Bernardo Alberto Houssay

Bernardo Alberto Houssay (1887-1971)

Conocido popularmente por el nombre de una plaza que recorremos a diario, también lo recuerdan quienes han pasado por Fisiología. Sin embargo, no son muchos los que tienen en cuenta su trayectoria y aporte a la investigación en el campo de las ciencias de la Salud.

Houssay se destacó por su pronta iniciación en los estudios de laboratorio y de Medicina. Tanto es así, que a los 14 años ingresó a la Escuela de Farmacia de la UBA para graduarse en el año 1904, con solo 17 años. Era otra época con otros ritmos de estudio. Inmediatamente ingresó a la Facultad de Medicina donde encontraría su verdadera vocación y haría el mayor aporte de su obra, en el campo de la Fisiología Humana.

Si bien sus investigaciones se desarrollaron principalmente en las áreas de endocrinología y metabolismo, neurofisiología, sangre e inmunidad, entre otras. Su gran aporte estuvo siempre orientado al desarrollo pleno de la labor científica sin distinción, esto debe ser destacado, teniendo en cuenta que a principios del siglo XX prevalecía en la Universidad un espíritu oscurantista, que encontraría su quiebre con la Reforma de 1918 y la expulsión del Clero sobre la educación. Este cambio fue expresión de una generación que buscó explorar a fondo la ciencia. Houssay participó de algunas de las protestas en aquellos años de juventud. Pero sus choques políticos de mayor trascendencia ocurrieron, años más tardes, en 1943 cuando fue cesanteado por la dictadura militar y luego durante el gobierno peronista cuando fue jubilado de oficio.

Houssay se desempeñó durante años en la Cátedra de Fisiología de la Facultad de Medicina promoviendo el trabajo de laboratorio y la investigación. Es así que en 1944 creó el Instituto de Biología y Medicina Experimental, sus objetivos científicos debían tender a tres actividades que se resumen así: Investigación original en el terreno de la medicina o biología, en sus aspectos básicos. Formación de investigadores y también de técnicos, con dedicación exclusiva preferente, y favorecer su intercambio. Difundir los conocimientos adquiridos por medio de revistas, congresos, sociedades, conferencias, etc. Por ejemplo uno de sus discípulos Carlos Galli Mainini creó el primer método de detección biológica precoz de embarazos (Test de embarazo), conocido como Reacción de Galli Mainini o Test de la rana.

Durante esos años Houssay había focalizado su investigación sobre la hipófisis, la insulina y la hormona de crecimiento. Tal es así que en 1947 alcanzó el premio Nobel de Fisiología y Medicina al dilucidar el papel de la glándula hipófisis en la regulación del metabolismo de los hidratos de carbono y su relación con la enfermedad de la diabetes.
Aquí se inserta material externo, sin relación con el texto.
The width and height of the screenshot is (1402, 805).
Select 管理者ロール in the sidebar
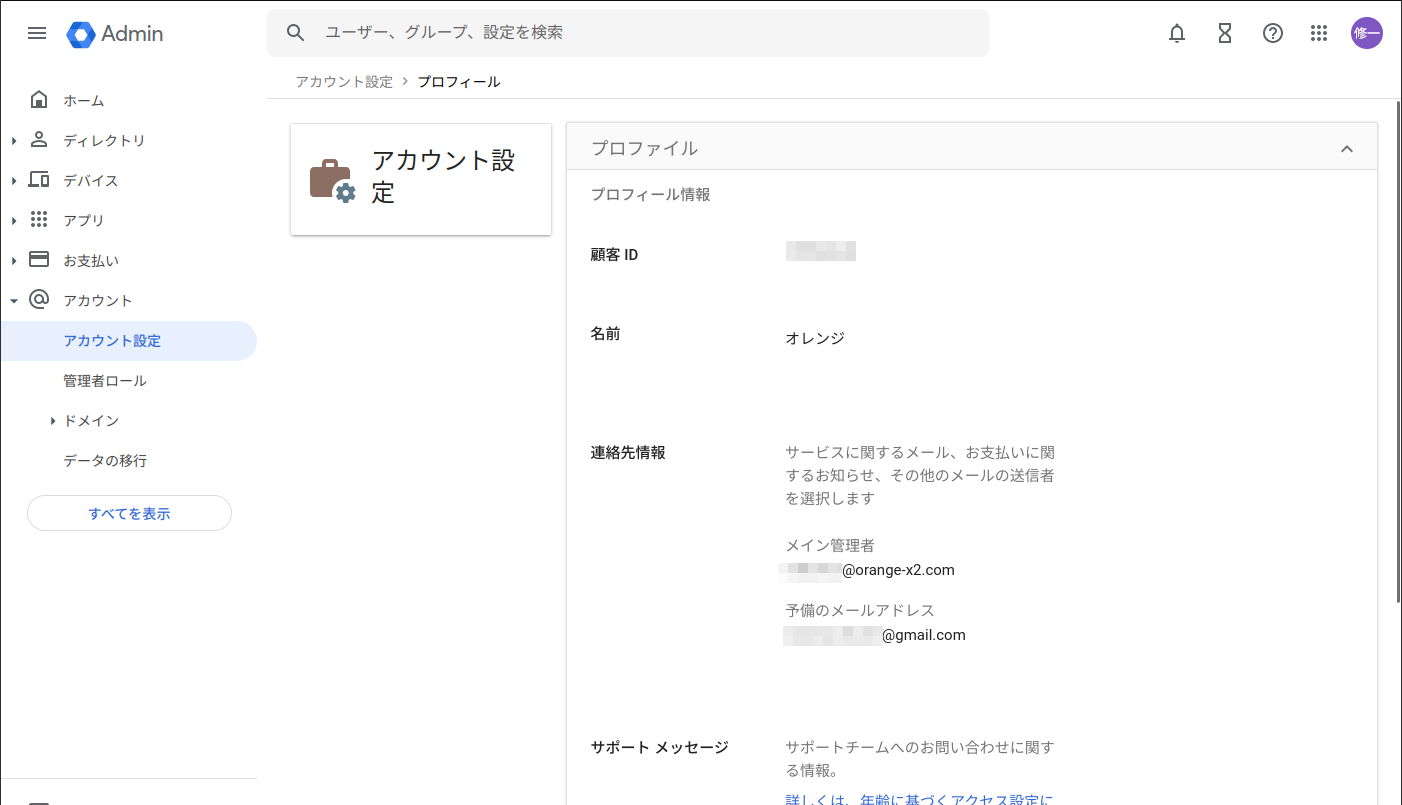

Una de sus últimas obras fue la formación del CONICET (Consejo Nacional de Investigaciones Científicas y Técnicas ) a instancias de la dictadura militar de Aramburu. Desde aquí ejerció la presidencia de este organismo público, que desde aquella época siempre tuvo que lidiar con el escaso presupuesto destinado por el Estado Nacional.

Al ingresar a la página web de Houssay nos encontramos con la siguiente frase: “No deseo estatuas, placas, premios, calles o institutos cuando muera. Mi voluntad es que no se haga nada de eso. Mis esperanzas son otras. Deseo que mi país contribuya al adelanto científico y cultural del mundo actual, que tenga artistas, pensadores y científicos que enriquezcan nuestra cultura y cuya obra sea beneficiosa para nuestro país, nuestros compatriotas y la especie humana”. Sus investigaciones han dejado su huella en el desarrollo de la ciencia.